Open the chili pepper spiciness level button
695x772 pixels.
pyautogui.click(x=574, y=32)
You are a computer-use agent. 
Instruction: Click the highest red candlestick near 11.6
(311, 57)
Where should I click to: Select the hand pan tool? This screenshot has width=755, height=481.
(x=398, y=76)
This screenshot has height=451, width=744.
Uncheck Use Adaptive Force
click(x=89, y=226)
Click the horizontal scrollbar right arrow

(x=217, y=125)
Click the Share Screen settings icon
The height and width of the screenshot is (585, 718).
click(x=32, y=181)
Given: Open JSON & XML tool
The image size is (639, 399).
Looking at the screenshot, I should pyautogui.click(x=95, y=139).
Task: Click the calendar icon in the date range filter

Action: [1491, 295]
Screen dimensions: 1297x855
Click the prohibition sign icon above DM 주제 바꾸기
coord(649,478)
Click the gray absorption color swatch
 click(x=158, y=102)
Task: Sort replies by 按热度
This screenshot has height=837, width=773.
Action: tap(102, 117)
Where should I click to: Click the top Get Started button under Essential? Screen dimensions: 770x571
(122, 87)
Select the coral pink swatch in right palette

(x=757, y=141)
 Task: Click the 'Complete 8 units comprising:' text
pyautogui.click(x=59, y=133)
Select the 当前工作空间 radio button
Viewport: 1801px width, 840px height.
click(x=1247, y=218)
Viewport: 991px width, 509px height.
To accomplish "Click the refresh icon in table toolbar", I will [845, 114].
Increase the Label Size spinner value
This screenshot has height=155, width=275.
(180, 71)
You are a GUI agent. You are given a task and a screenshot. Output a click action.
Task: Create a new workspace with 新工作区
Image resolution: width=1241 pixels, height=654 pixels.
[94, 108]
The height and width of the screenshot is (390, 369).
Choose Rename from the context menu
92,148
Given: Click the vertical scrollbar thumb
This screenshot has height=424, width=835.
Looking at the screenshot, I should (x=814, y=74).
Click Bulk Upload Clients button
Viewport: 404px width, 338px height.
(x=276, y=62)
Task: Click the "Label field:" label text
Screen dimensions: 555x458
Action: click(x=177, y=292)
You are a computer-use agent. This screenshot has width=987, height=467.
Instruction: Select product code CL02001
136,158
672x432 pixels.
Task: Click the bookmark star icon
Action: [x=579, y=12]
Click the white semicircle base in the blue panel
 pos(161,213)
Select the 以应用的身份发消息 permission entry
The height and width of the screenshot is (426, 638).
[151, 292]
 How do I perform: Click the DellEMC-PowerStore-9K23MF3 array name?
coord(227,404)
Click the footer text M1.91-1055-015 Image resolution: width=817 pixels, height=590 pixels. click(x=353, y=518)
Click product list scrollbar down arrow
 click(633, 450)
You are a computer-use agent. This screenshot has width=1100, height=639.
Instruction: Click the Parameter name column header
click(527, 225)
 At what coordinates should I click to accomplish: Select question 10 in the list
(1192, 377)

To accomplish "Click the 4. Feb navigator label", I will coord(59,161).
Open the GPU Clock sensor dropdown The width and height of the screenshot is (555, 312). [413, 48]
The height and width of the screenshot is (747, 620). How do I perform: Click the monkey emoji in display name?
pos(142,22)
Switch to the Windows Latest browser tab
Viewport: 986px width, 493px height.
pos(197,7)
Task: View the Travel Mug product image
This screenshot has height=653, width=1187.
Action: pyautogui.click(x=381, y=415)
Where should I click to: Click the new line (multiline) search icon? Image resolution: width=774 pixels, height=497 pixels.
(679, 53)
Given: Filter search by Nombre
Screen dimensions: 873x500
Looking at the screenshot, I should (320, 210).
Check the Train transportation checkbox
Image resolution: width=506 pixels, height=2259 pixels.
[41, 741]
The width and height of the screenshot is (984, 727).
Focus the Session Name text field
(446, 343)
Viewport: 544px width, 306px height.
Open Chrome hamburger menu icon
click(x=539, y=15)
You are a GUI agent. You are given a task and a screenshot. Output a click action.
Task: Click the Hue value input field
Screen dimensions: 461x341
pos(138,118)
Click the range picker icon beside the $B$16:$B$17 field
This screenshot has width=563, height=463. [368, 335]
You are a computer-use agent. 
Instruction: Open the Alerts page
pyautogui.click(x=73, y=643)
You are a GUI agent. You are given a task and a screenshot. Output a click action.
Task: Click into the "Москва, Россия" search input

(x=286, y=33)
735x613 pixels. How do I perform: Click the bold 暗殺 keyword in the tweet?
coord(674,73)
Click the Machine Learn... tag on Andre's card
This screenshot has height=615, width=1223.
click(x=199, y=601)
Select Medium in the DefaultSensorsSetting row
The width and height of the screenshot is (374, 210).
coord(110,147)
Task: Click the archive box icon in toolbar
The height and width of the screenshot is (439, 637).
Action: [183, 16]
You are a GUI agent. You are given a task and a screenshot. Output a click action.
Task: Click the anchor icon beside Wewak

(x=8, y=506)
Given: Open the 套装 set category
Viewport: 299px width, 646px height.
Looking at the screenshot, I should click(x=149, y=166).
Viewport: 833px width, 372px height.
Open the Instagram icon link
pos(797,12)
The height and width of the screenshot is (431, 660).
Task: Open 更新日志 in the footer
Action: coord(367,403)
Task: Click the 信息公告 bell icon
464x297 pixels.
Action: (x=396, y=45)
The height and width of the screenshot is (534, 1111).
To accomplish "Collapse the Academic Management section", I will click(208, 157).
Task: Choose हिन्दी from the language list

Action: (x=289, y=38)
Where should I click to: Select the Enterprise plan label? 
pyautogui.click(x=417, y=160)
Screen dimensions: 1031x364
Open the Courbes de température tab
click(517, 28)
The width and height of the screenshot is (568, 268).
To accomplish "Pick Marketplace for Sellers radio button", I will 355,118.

——————————

Exercise description → Express the lines of the data as a JSON list of strings, one string per line, with blank lines omitted. Begin at the line that contains "Viewport: 544px width, 306px height." and stop after the line that contains "(x=286, y=33)".

Response to this exercise →
[
  "Viewport: 544px width, 306px height.",
  "Open Chrome hamburger menu icon",
  "click(x=539, y=15)",
  "You are a GUI agent. You are given a task and a screenshot. Output a click action.",
  "Task: Click the Hue value input field",
  "Screen dimensions: 461x341",
  "pos(138,118)",
  "Click the range picker icon beside the $B$16:$B$17 field",
  "This screenshot has width=563, height=463. [368, 335]",
  "You are a computer-use agent. ",
  "Instruction: Open the Alerts page",
  "pyautogui.click(x=73, y=643)",
  "You are a GUI agent. You are given a task and a screenshot. Output a click action.",
  "Task: Click into the \"Москва, Россия\" search input",
  "(x=286, y=33)"
]